MATTINGLY: ... speaking out for the first time after his bruising loss in Florida...

RUBIO: I'm not going to be anybody's vice president. I'm not -- I'm just not going to -- I'm just not interested in being vice president.

MATTINGLY: ... saying he's done with politics.

RUBIO: I'm going to finish out my term in the Senate, and then I'll be a private citizen in January.

MATTINGLY: And a surprise endorsement for Ted Cruz from South Carolina Senator Lindsey Graham after months of colorful digs.

GRAHAM: If you're Republican and your choice is Donald Trump and Ted Cruz in a general election, it's the difference between poisoned or shot. You're still dead.

MATTINGLY: Now telling CNN's Dana Bash he's raising money for the Cruz campaign.

GRAHAM: I think the best alternative to Donald Trump to stop him from getting to 1,237 is Ted Cruz. And I'm going to help Ted in every way I can.

(END VIDEOTAPE)

MATTINGLY: Now anyone who has paid attention to or been in the middle of the Lindsey Graham versus Ted Cruz battles over the past couple of years can tell you those are about the last words you ever thought you'd hear out of Senator Graham's mouth. But on some level, it really underscores the desperation the party leaders are feeling right now. The kind of desperation that can lead to some odd bedfellows.
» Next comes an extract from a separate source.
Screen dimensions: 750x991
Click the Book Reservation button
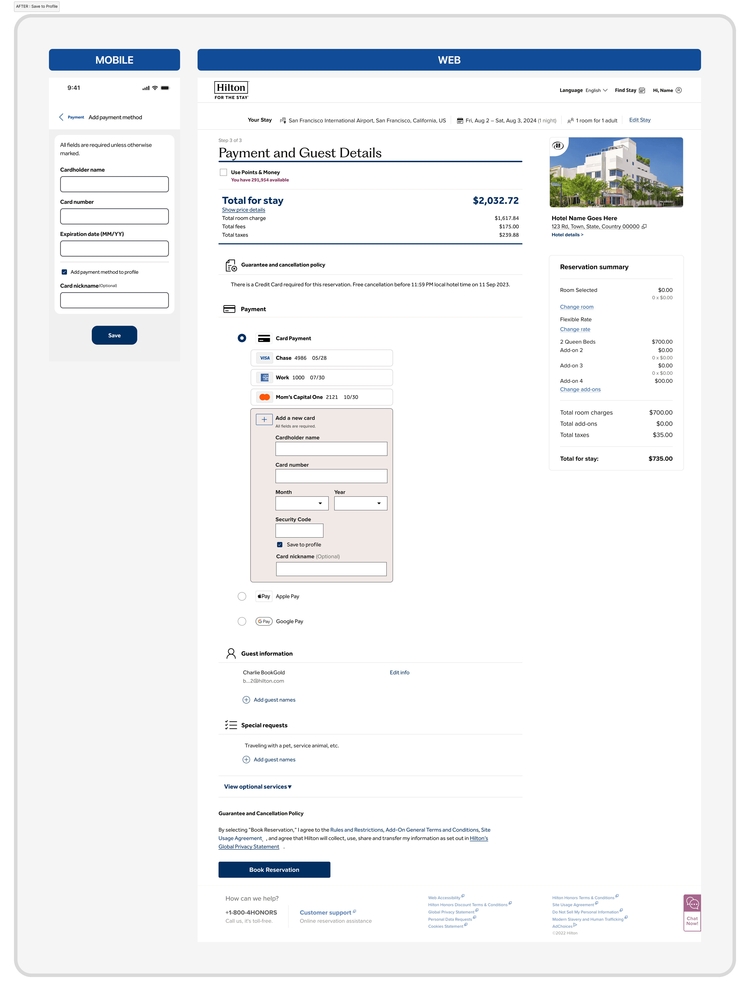pyautogui.click(x=274, y=870)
The question remains: to what effect? You talk to Republican operatives involved in these efforts, and consistently, guys, you hear one big fear: is it already too late?

CAMEROTA: Great question.

PEREIRA: It really is. Indeed. All right, Phil. Thank you.
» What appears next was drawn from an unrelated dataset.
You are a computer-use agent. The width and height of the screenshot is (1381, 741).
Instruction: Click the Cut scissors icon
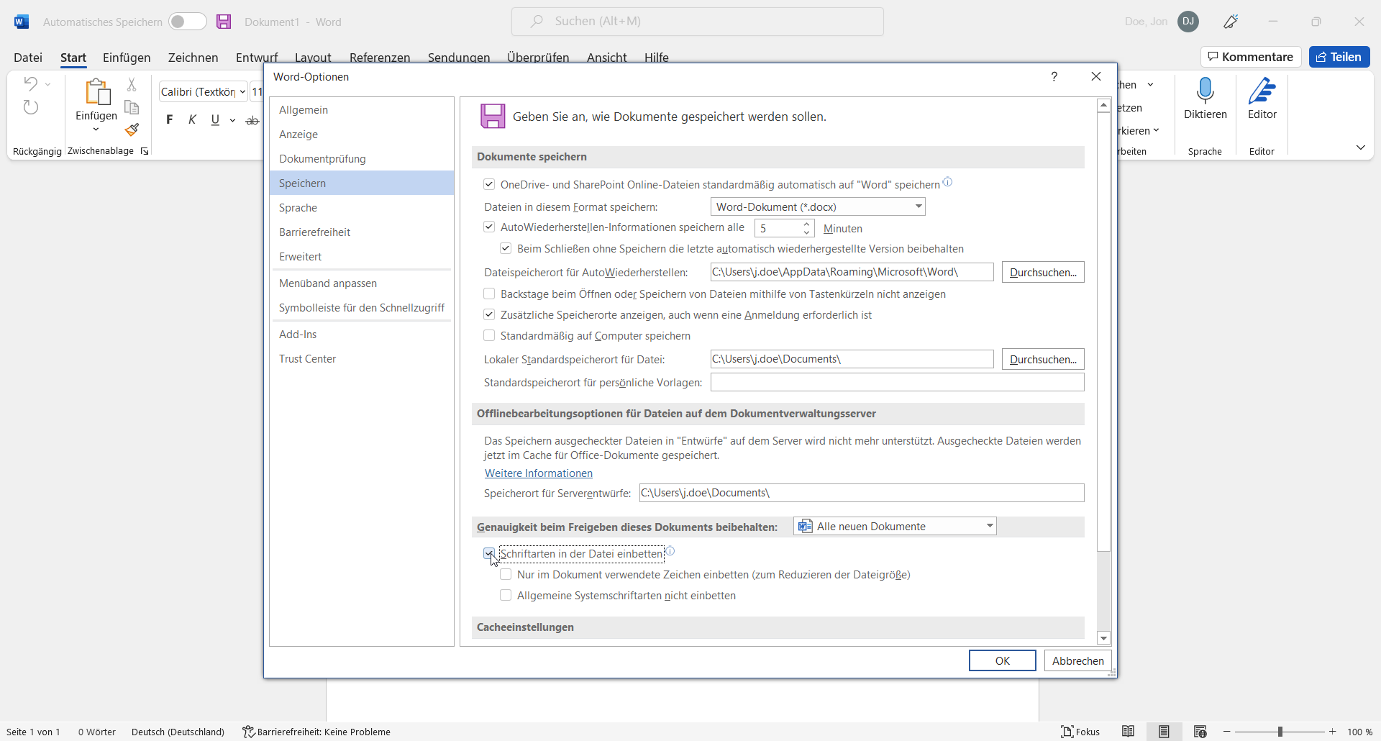(x=132, y=84)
President Obama is apparently ready to go full throttle on Donald Trump. The president is planning to hit the campaign trail in an effort to stop the GOP front-runner and protect his own legacy.

CNN's Athena Jones live at the White House with more -- Athena.
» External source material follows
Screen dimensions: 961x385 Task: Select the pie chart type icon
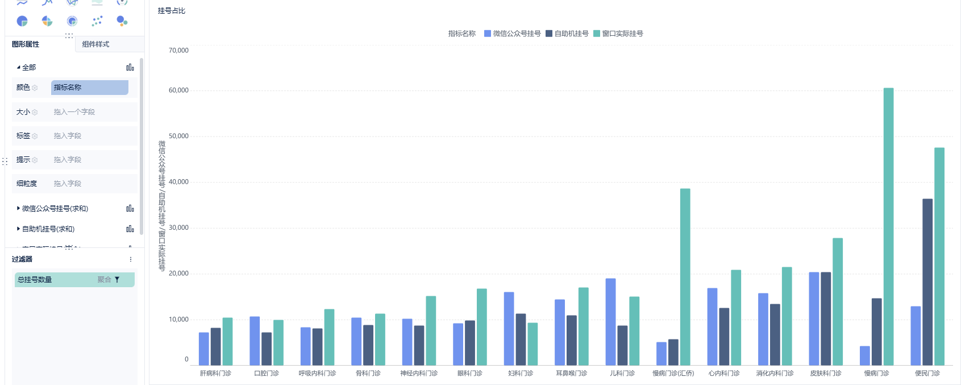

ATHENA JONES, CNN CORRESPONDENT: Good morning, Michaela. That's right. whiteA White House official tells me we're going to see a whole lot of President Obama on the campaign trail, talking about what he feels is at stake in this election and also talking about the tone of the race so far. Take a listen to what he had to say earlier this week on Capitol Hill.

(BEGIN VIDEO CLIP)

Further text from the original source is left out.